SARAH: One of the reasons it’s so hard to accept the loss of a pet is because our culture has no rituals around an animal’s death. With humans, depending on your culture, there are wakes, memorial services, funerals, shiva… these help the grieving person(s) feel understood and supported. So creating your own rituals is a big way to honor the relationship and being. I’m a big proponent of creating an end-of-life ritual, and people who have done it say that it’s helped them enormously (as it helped me)

An increasing number of pet crematories now offer wakes and funerals, and I’ve heard from many people who say that those rituals have helped them. Veterinarian Karen Fine recommends writing an obituary, and anecdotally, members of Tuna Tributes (a Facebook group for sharing photos and memories of pets) say that the process of writing a tribute and being witnessed has really helped them, much the way a funeral does with human deaths. Creating a legacy for your cat is also popular (and helpful all around)—one friend began knitting “comfort blankets” for foster kittens; another started a fund to help with pet cancer treatment costs. I wrote Tuna. Volunteering with a rescue or shelter is also a great way both to honor your pet and to heal—rescue volunteers often know all too well the pain of loss. And it’s not just fostering! Whatever your skill set, a rescue can use it, whether that’s web design or writing or event planning, tax preparation, etc.

ALLISON: What resources do you recommend to people who have lost a cat?

Photo provided by Sarah Chauncey
Photo provided by Sarah Chauncey

SARAH: First, if at all possible, don’t wait until after the cat’s (or any animal’s) death to reach out.

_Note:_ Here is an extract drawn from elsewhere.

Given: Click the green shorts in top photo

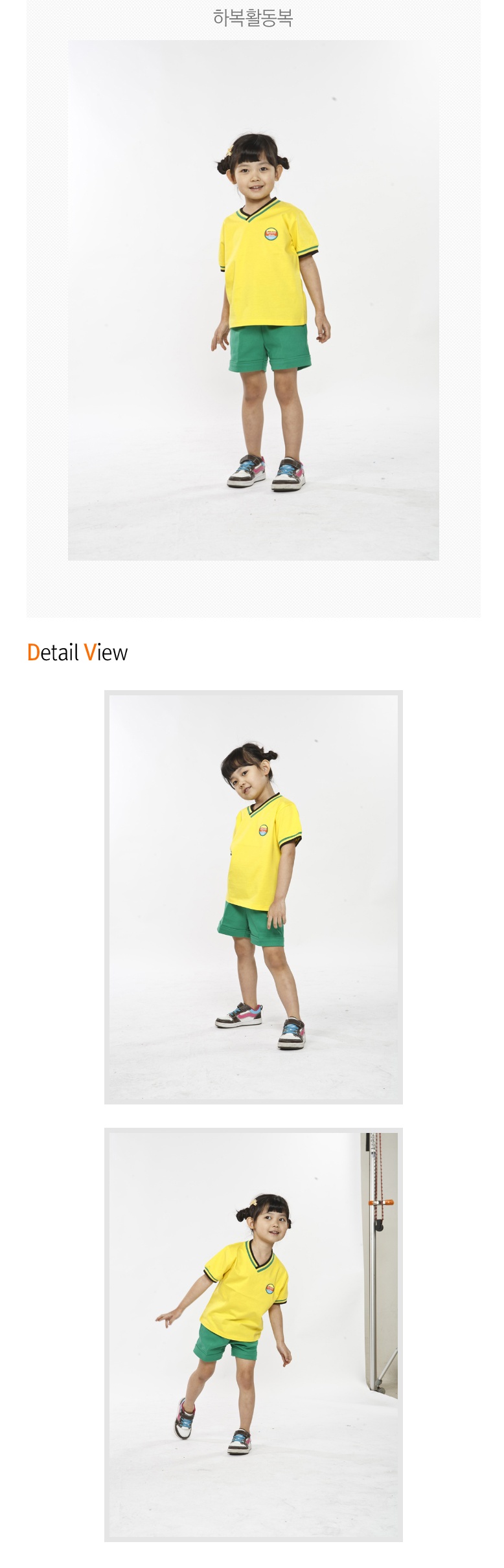Looking at the screenshot, I should click(x=270, y=347).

The best advice anyone gave me with Hedda was, “Take time to let your heart catch up to your decision.” As long as pain is controlled and the cat isn’t in acute distress, take a couple of days and say goodbye. This makes the aftermath so much easier. (I have a post on how to create an end-of-life ritual here.)

It’s hard to answer this without sounding self-promotional, only because there aren’t a whole lot of resources out there. The More than Tuna website has a list of articles (that I’ve written), along with some pet-loss support resources, like veterinary school hotlines. And I invite anyone reading this to join Tuna Tributes to share photos and memories of their cat(s)—we also have dogs, birds, horses and one hedgehog, so it’s not JUST for cats. There are some additional pet loss resources on The Conscious Cat.

ALLISON: Anything else?

SARAH: Tuna came about when an illustrator friend of mine sent me a drawing of Hedda, two days after her death. It was such a kind gesture, and I felt seen. Our relationships with animals tend to be private, which is part of why the loss is so hard. So for another person to say, “I see what this cat meant to you, and I’m so sorry for your loss” — that was huge, and it went a long way towards helping me accept the loss. My hope is that Tuna-the-book will serve that same purpose and evoke the same healing.